Task directions — Edit the part of the farm mechanization passage that opens with the words "Some segments of" and closes with "to tobacco production.", changing "tobacco" to "peanut" throughout that part.
::: Excerpted passage :::
Some segments of American agriculture are still relatively untouched by mechanization, notably cotton and tobacco in the Southeastern States. But mechanization of cotton production in the South is not far off. The use of tractor power is likely to be followed by machine cultivation and harvesting of cotton. In the next few years perhaps some progress will be made in adapting machinery to tobacco production.
Machines will continue to replace horses and mules until most of this substitution has been accomplished. The introduction of the small one-plow tractor will speed up the shift. Machines will be further adapted for use with mechanical power, and each phase of farming and farm living will become more mechanized.
The total acreage of cropland (including failure and fallow land) increased considerably before and during the First World War. The total cropland acreage was a little lower in the 1920's than in 1919, but it rose slowly from 1927 to 1931, with the breaking of sod lands in the Great Plains and the West. To some extent the abandonment of farms in the East offset the increase in the West. From 1932 to 1939 the acreage generally went down. It remained low until 1943, when it approached the peak of 1928-32, where it remained the rest of the war.
Changes in the use of cropland, in the amount of lime and fertilizer applied, and other practices have affected the volume of crop production much more than shifts in the total acreage. The acreage of intertilled crops expanded somewhat in the war years, with a counterbalancing decline in close-growing crops; but the acreage in hay and rotation pasture was fairly well maintained, despite the drive for cash crops. Summer fallow in the Great Plains was reduced considerably from the peak reached in 1939, and land that was previously idle was put back into crops or pasture all over the United States.
::: Material :::
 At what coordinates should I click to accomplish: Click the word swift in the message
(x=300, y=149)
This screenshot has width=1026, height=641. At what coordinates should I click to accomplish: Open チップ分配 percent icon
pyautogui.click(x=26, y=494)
:::
Reply to the task —
Some segments of American agriculture are still relatively untouched by mechanization, notably cotton and peanut in the Southeastern States. But mechanization of cotton production in the South is not far off. The use of tractor power is likely to be followed by machine cultivation and harvesting of cotton. In the next few years perhaps some progress will be made in adapting machinery to peanut production.